== Metin ==

Hukukun, şeffaflığın, hesap verilebilirliğin, liyakatin esas alındığı demokratik sistemin hakim olduğu bir dünyada Türkiye’nin demokrasiyle uzaktan yakından alakası bulunmayan uyduruk bir sistemle yönetiliyor olması tarihin gelişim çizgisine de, eşyanın tabiatına da aykırı bir olaydır.
Son dönemdeki hukuksuzlukların, her gün bir yenisiyle karşılaştığımız yolsuzlukların ve adeta toptan yaşanan bütün kirliliklerin temelinde ne yazık ki bir Türk icadı olan bu “Türk tipi” rejim bulunmaktadır.
Çünkü bu rejimde devletin tepesinden en alt kademelere kadar hiçbir yetkili hesap vermek zorunda değildir.
Çünkü bu sistemde yasama da, yargı da, yürütme de tek kişinin emir ve talimatlarına göre işlemektedir.
İşte bu yüzden, suç örgütünden her ay 10 bir dolar aldığı iddia edilen siyasetçiyi sorgulayacak herhangi bir yargı makamı ya da parlamento bulunmamaktadır.
Bu yüzden Amerika ve Türkiye’de “kara para”dan aranan Sezgin Baran Korkmaz’ın yurt dışına kaçışını görecek bir göz henüz icat edilmemiştir.
Bu yüzden Yalıkavak marinanın kahyası Mehmet Ağar’ın “Ben devlet adına buradayım. Ben olmasam buruya mafya çöker” sözlerini sorgulayacak bir yargı ve devlet mekanizması yoktur.
Maalesef “kuvvetler birliği”ne dayalı Cumhurbaşkanlığı Hükümet Sistemi’nin ruhu yaşanan bu kirlilikleri görüp sorgulamayı değil, üzerini örtmeyi gerektirmektedir. Daha açık ifade etmek gerekirse bu sistem, erdemli bir toplum oluşturmayı değil, liyakatsizlerin, eş-dost ve akrabaların devlete çöreklendiği, devlet imkanlarının üç-beş müteahhide cömertçe bahşedildiği bir yönetim örgütlenmesini hedeflemektedir.

===
== Verilen veriler ==

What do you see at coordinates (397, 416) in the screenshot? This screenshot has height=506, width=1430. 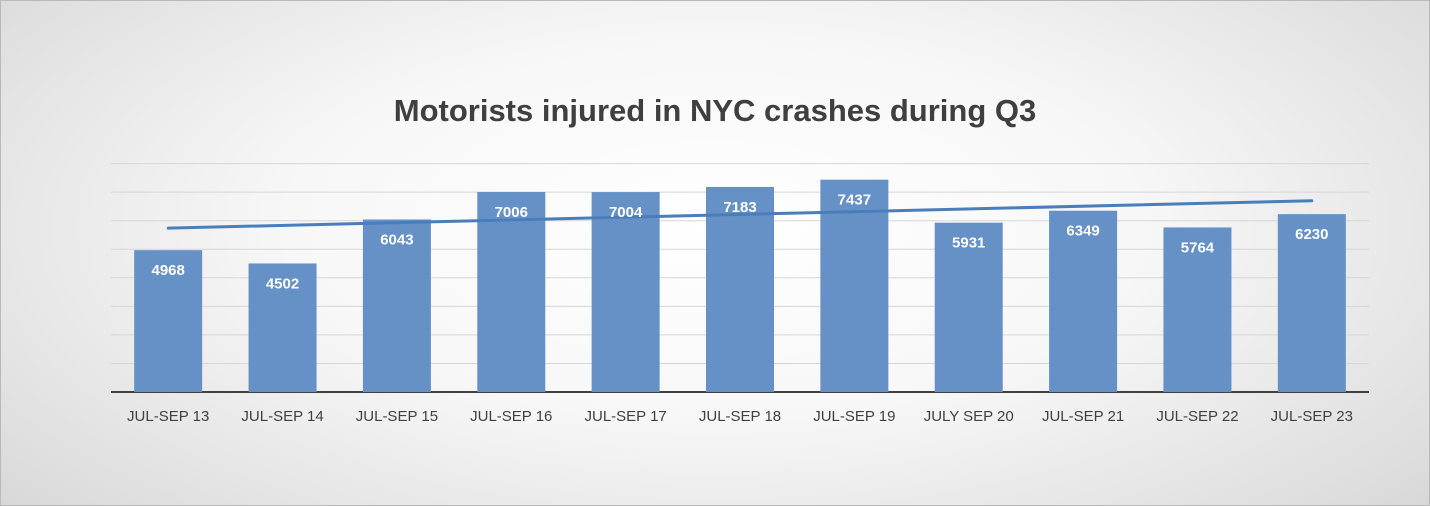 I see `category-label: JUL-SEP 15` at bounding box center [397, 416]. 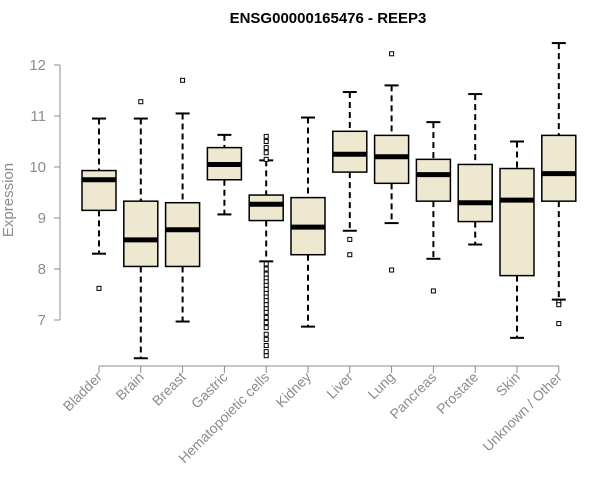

===

Yapılacak görev »
Metne göre aşağıdaki soruları cevaplayın.
(a) Bu sistemde yasama, yargı ve yürütme kimin emir ve talimatlarına göre işlemektedir?
(b) Sezgin Baran Korkmaz hangi ülkelerde "kara para"dan aranmaktadır?
(c) Mehmet Ağar metinde hangi sıfatla anılmaktadır?
Bu verilere başvurmanız gerekmez.

Görevin cevabı »
(a) Tek kişinin emir ve talimatlarına göre işlemektedir.
(b) Amerika ve Türkiye'de aranmaktadır.
(c) Yalıkavak marinanın kahyası olarak anılmaktadır.